Il avait remis ses écouteurs et tirait les manteaux sur lui, essayant de disparaître à nouveau sous cette épaisseur lourde et molle qui l’isolait du monde.

— Gary ! ordonna Hortense. Écoute-moi…

Il lança une main et l’attira vers lui. Elle plongea dans une immensité de lainages rugueux et doux, renifla plusieurs odeurs de parfum, reconnut un Hermès, un Chanel, un Armani, tout se mélangea, elle traversa des doublures de soie et des manches rêches, tenta de résister, de se déprendre du bras qui l’emmenait mais il la bloqua contre lui et l’arrima fermement en ramenant les manteaux sur eux.

— Chut ! Faut pas qu’on nous voie !

Elle se retrouva le nez dans son cou. Puis sentit un embout en plastique dans son oreille et entendit de la musique.

— Écoute, écoute comme c’est beau ! Le Clavier bien tempéré

Il recula légèrement et la dévisagea. Il souriait.

— Tu connais plus belle chose ?

— Gary ! Pourquoi…

— Chut ! Écoute… Les touches, Glenn Gould ne les frappe pas, il les détache, il les imagine, il les recrée, il les sculpte, il les invente pour que le piano produise un son exceptionnel. Il n’a même pas besoin de jouer pour faire de la musique ! C’est à la fois terriblement charnel, matériel et immatériel…

— Gary !

— Sensuel, retenu, aérien… C’est comme si… je ne sais pas moi…

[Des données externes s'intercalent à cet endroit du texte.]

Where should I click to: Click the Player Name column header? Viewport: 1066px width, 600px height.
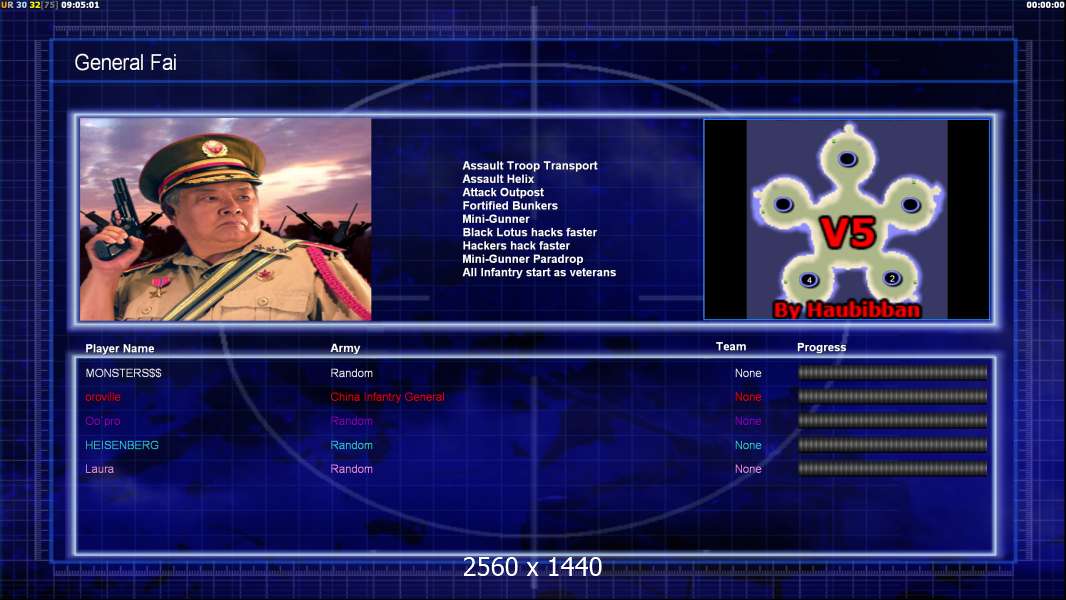click(120, 348)
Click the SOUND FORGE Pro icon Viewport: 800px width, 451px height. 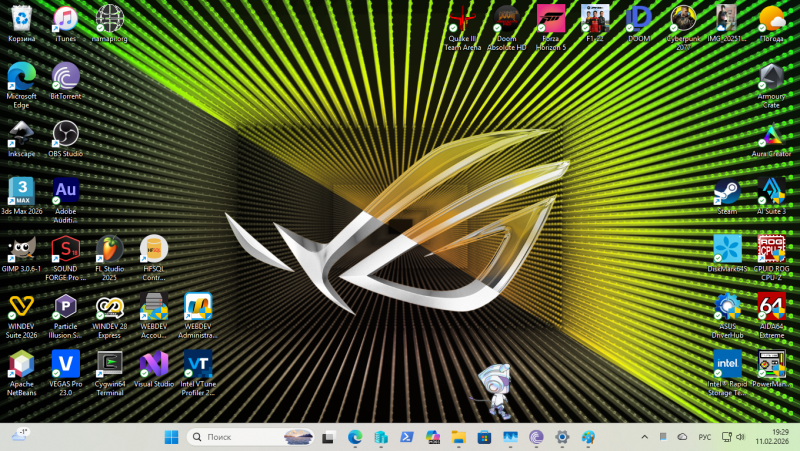coord(66,250)
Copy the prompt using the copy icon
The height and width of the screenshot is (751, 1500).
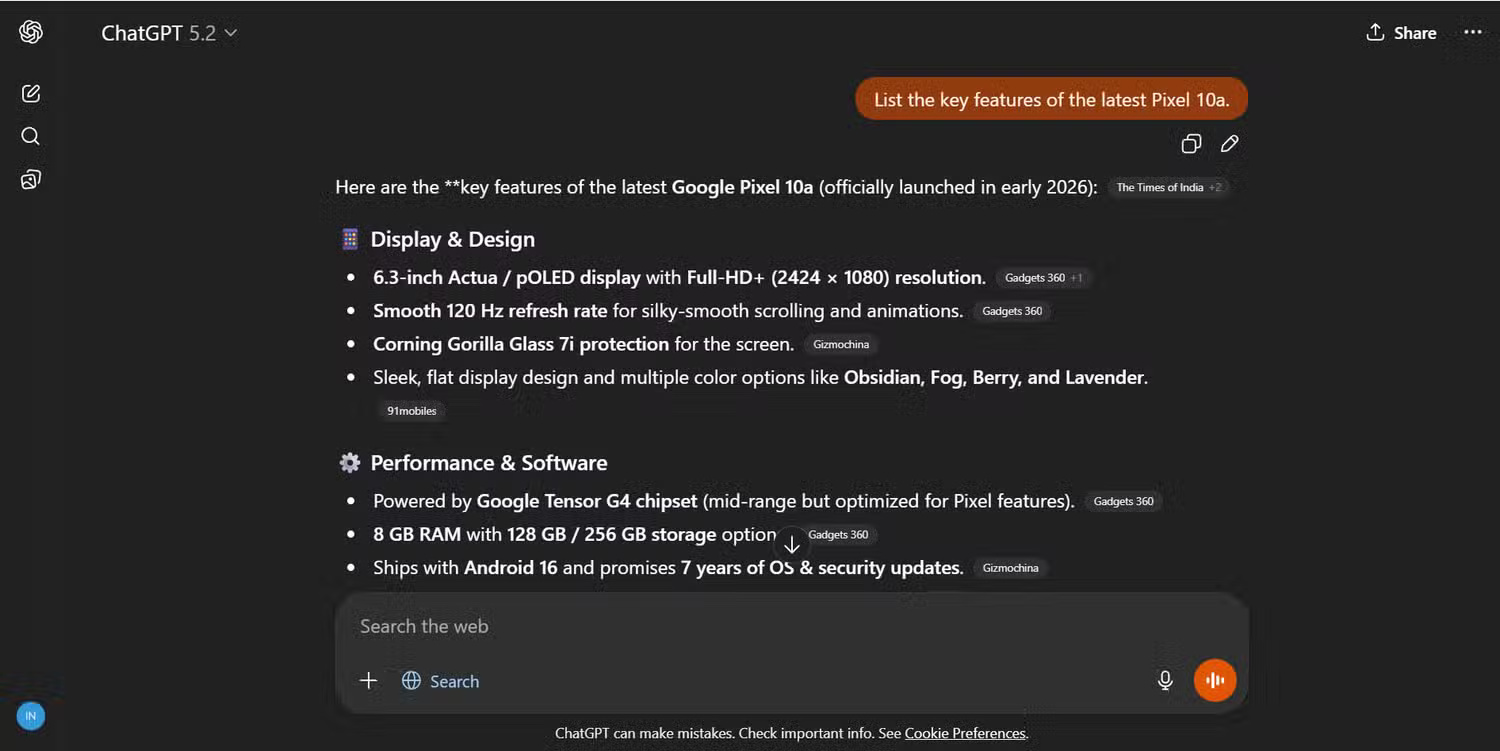1190,143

— Quand tu m’as dit de venir ici…

— Le mieux, c’est encore d’écouter…

— Je voudrais savoir…

— Tu peux donc jamais te taire !

La porte de la chambre s’ouvrit violemment et ils entendirent le fracas d’une voix de femme. La voix rauque, lourde, traînante d’une femme qui avait trop bu. Elle avançait en titubant dans la chambre, heurtait la cheminée, jurait, repartait à la recherche de son manteau…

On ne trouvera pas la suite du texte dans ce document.